D - Para garantia do cumprimento das obrigações emergentes do contrato referenciado em A), foi constituída hipoteca sobre o prédio urbano sito em …, freguesia…, concelho de Albergaria-a-Velha, inscrito na matriz sob o artigo 2248 e descrito na Conservatória do Registo Predial de Albergaria-a-Velha sob o n.º 353.
E - No exercício da sua atividade creditícia, a exequente B…, S.A. celebrou em 11 de agosto de 2006, com E…, um Contrato de Mútuo com Hipoteca e Fiança, no montante de 10.000,00€.
F - Contrato esse em que os embargantes figuram na qualidade de fiadores.

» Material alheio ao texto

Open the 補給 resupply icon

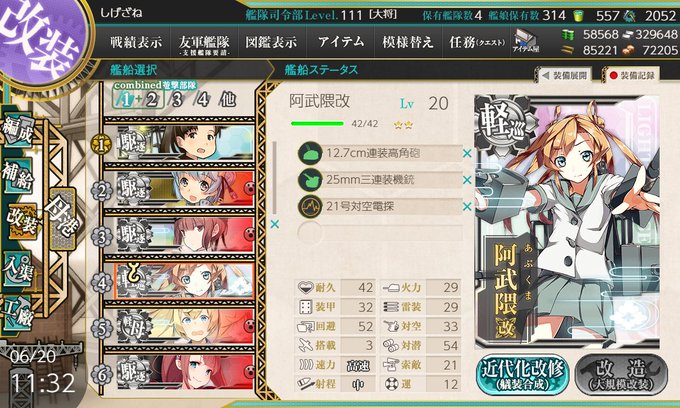[18, 176]
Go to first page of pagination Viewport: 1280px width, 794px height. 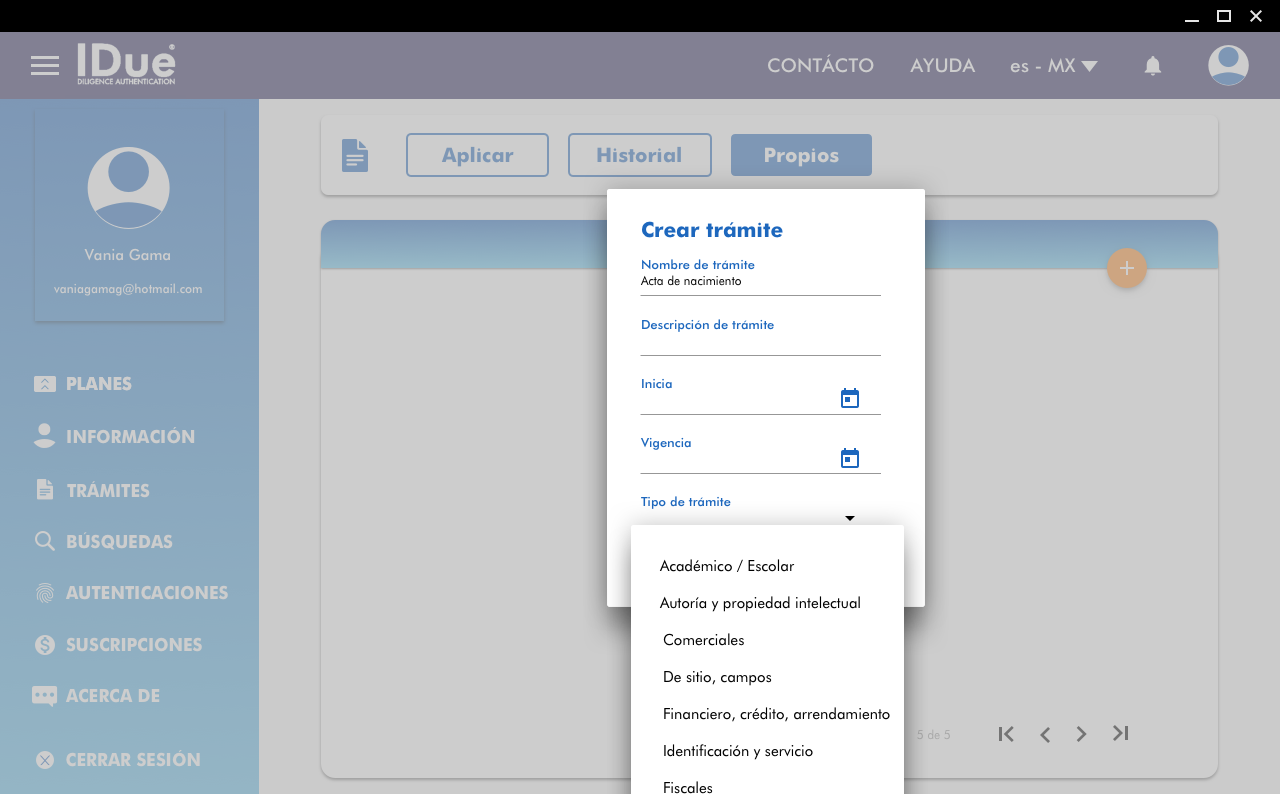coord(1006,734)
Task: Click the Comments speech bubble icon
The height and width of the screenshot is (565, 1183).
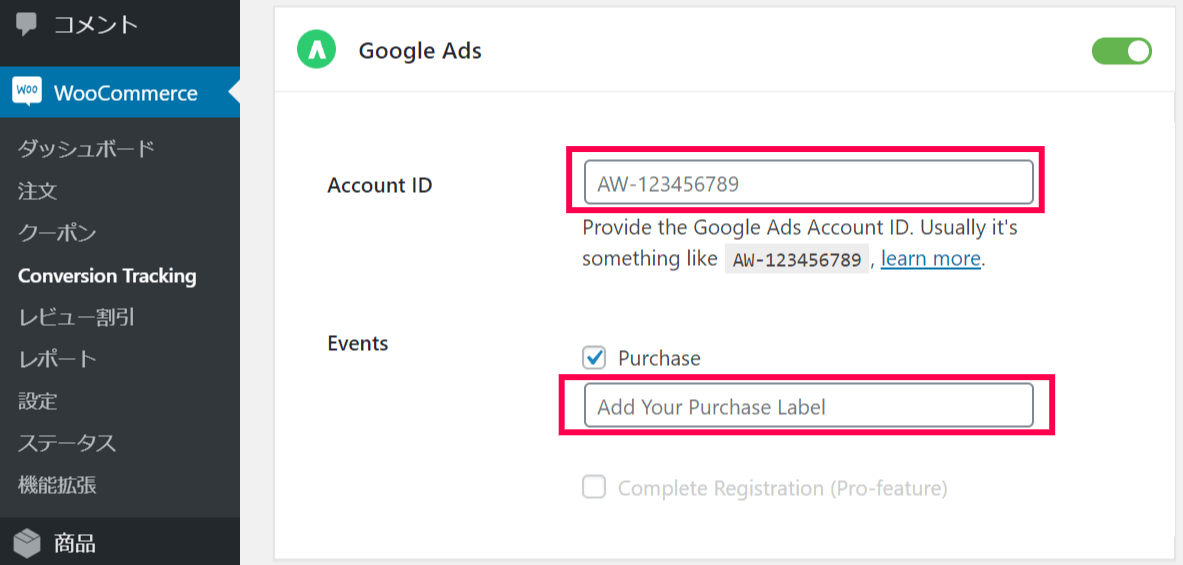Action: coord(27,24)
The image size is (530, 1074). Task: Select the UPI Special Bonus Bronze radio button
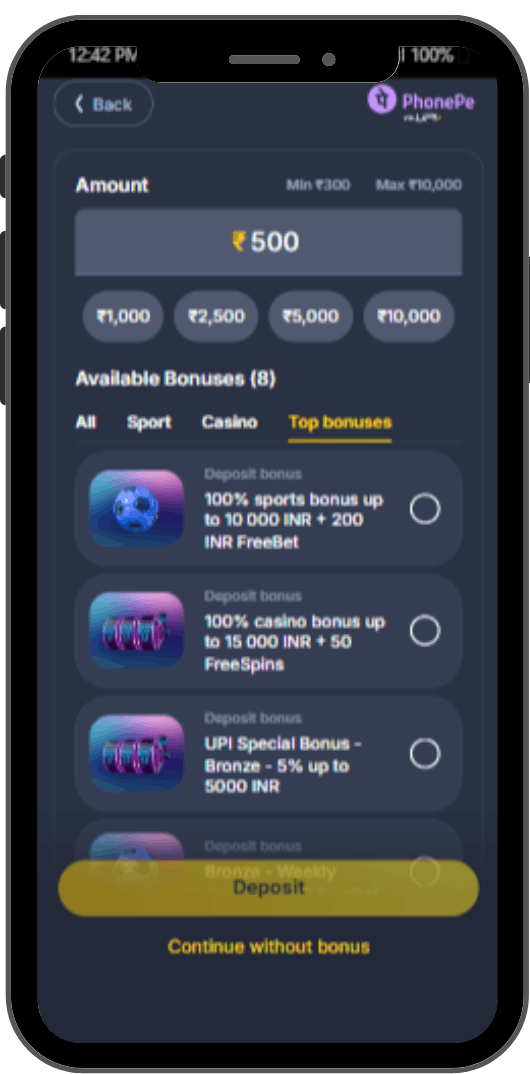click(x=425, y=753)
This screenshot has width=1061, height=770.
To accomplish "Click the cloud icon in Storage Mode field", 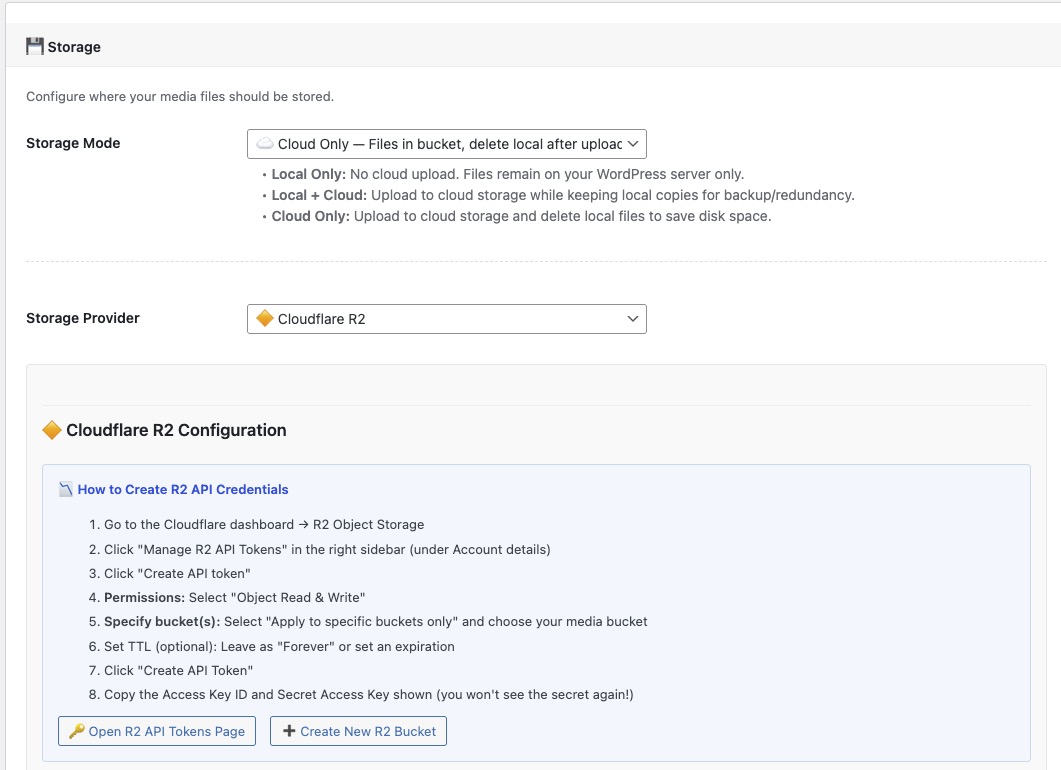I will [x=265, y=143].
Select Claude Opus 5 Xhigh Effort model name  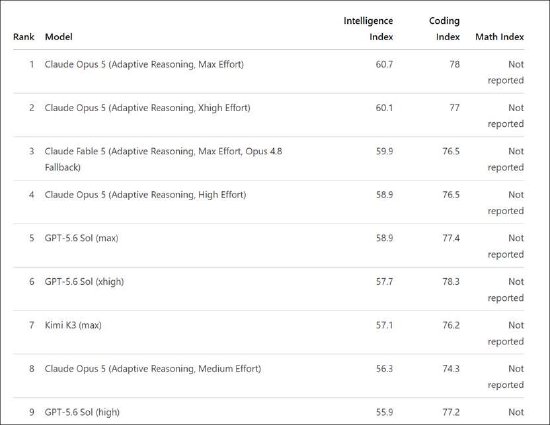(147, 108)
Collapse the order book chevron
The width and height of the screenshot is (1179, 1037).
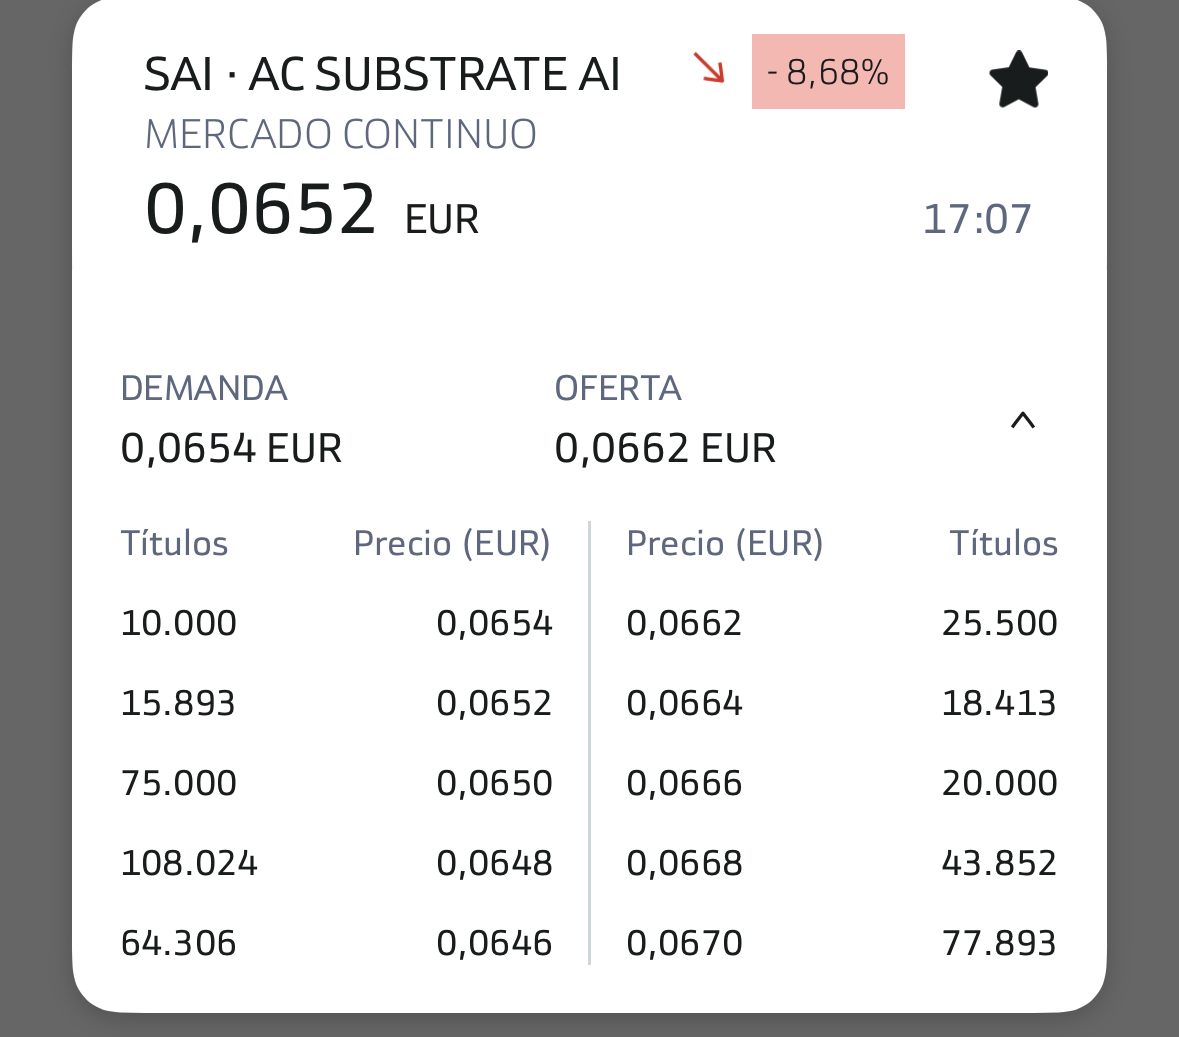tap(1022, 421)
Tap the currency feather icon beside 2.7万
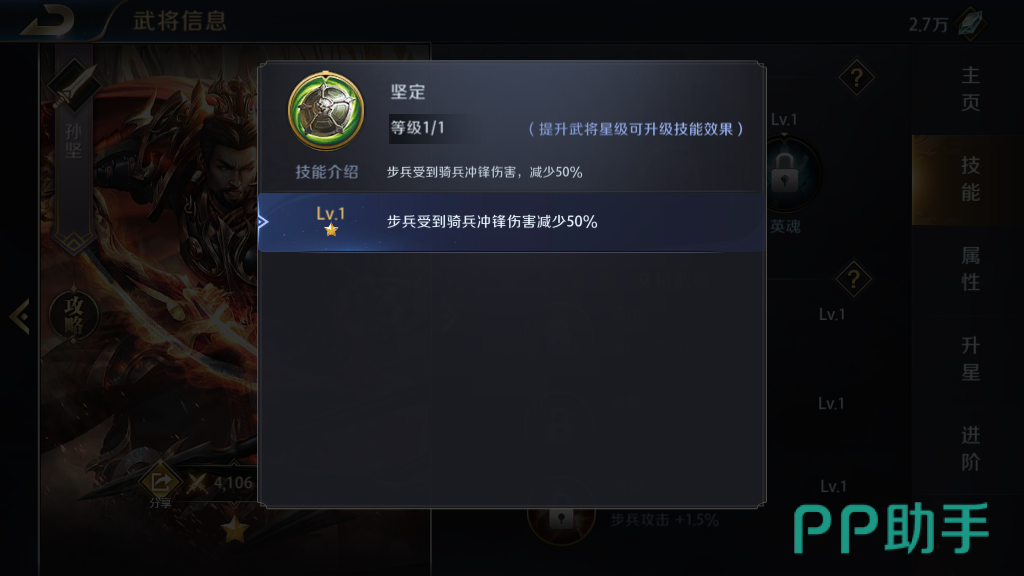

G - A cláusula 12.ª do contrato em causa, com a epígrafe “Garantia e Fiança”, prevê o seguinte: “Os terceiros outorgantes responsabilizam-se solidariamente com os segundos como seus fiadores e principais pagadores pelo pagamento de tudo o que vier a ser devido à B… em consequência deste contrato e dão desde já o seu acordo a todas e quaisquer modificações de prazo ou moratórias que venham a ser convencionadas entre a B… e, bem assim, às alterações da taxa de juro permitidas por este contrato, renunciando-se ao benefício da excussão prévia e aceitando que a estipulação relativa ao extrato da conta e aos documentos de débito seja também aplicável à fiança.”
H - A cláusula 15.ª do contrato referenciado em E), com a epígrafe “Incumprimento / Exigibilidade Antecipada” prevê o seguinte:
“1 – A B… poderá considerar antecipadamente vencida toda a dívida e exigir o imediato pagamento no caso de, designadamente: a) Incumprimento pela parte devedora ou por qualquer dos restantes contratantes de qualquer obrigação decorrente deste contrato; b) Incumprimento pela parte devedora de quaisquer obrigações decorrentes de outros contratos celebrados ou a celebrar com a B… ou com empresas que com ela se encontrem em relação de domínio ou de grupo; c) Venda, permuta, arrendamento ou qualquer outra forma de alienação ou oneração, sem o prévio acordo, escrito, da B…, dos bens que sejam ou venham a ser dados em garantia das obrigações emergentes do presente contrato e, bem assim, a sua desvalorização que não resulte de uso corrente; d) Propositura contra a parte devedora de qualquer execução, arresto, arrolamento ou qualquer outra providência judicial ou administrativa que implique limitação da livre disponibilidade dos seus bens; e) Insolvência de qualquer dos devedores, ainda que não judicialmente declarada, ou diminuição das garantias do crédito. 2 – Caso ocorra qualquer das situações referidas no número anterior, a B… fica com o direito de considerar imediatamente vencidas e exigíveis quaisquer obrigações da parte devedora emergentes de outros contratos com ela celebrados.”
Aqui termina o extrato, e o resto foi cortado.